→ Texte fourni
Certains lui ont tout de même reproché une théâtralité, arguant du fait qu'une petite ville est représentée par des marques à la craie sur un plateau noir et dépouillé et que trois heures de dialogues sont débitées par une troupe de comédiens triés sur le volet (Kidman, Bacall, Caan, Gazzara, Skarsgard...).
Quand on sait que l'auteur se réfère explicitement à l'œuvre de Brecht (L'Opéra de quat'sous, Mère Courage) et que le film est divisé en neuf chapitres avec prologue, on ne s'étonnera pas que le gros mot « théâtre filmé » ait été lâché. Pourtant, le filmage de dialogues et la mise en scène d'un dispositif théâtral peuvent donner du très grand cinéma quand ils sont assumés (Pagnol, Guitry, Welles, Mankiewicz, Kazan, Olivier, Resnais, pour ne citer que les meilleurs). L'artifice est de toute façon vite oublié en raison du jeu très retenu des acteurs (en particulier Nicole Kidman, actrice caméléon qui ne cesse de nous surprendre), du style « caméra à l'épaule » et de la force du scénario.

L'instant où Grace, l'héroïne en fuite, se cache dans une charrette (unique moment de l'histoire où l'on s'éloigne de la ville) nous vaut un plan-séquence d'une rare intensité dramatique compte tenu de ce que nous voyons sur l'écran. Dogville montre en fait une vision très noire de l'humanité. Nous y suivons le calvaire d'une jeune femme réfugiée dans un village des Montagnes Rocheuses et contrainte de devenir l'esclave de ses habitants : une parabole du fascisme et de l'intolérance, même si l'action se déroule dans les années 20 au cœur d'une nation démocratique.
Il faut y voir le signe de la méfiance qu'éprouve le réalisateur vis-à-vis d'une certaine idéologie des Etats-Unis même s'il semble fasciné par ses codes culturels et artistiques (le film noir et le pouvoir de la femme fatale, l'univers laborieux des paysans dépeints dans Les Raisins de la colère). Créateur ambitieux, Lars von trier confirme avec Dogville deux qualités que seuls les plus grands possèdent : le talent et l'audace.

Gérard Crespo


2h58 - Danemark - Scénario et dialogues : Lars vonTrier - Images : Anthony Dod Mantle - Décors : Peter Grant - Montage : Molly Malene Steensgaard - Interprétation : Nicole Kidman, Paul Bettany, Lauren Bacall, Ben Gazzara, James Caan, Philip Backer Hall.

→ Exercice proposé
D'après la critique de Dogville, en combien de chapitres le film est-il divisé ?

→ Données fournies
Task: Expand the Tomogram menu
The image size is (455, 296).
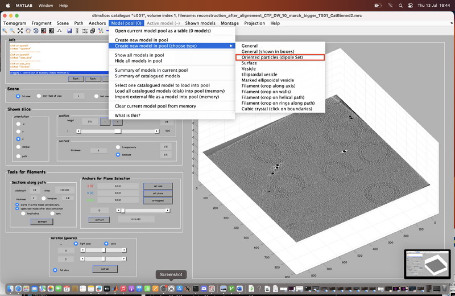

→ Réponse attendue
En neuf chapitres, avec un prologue.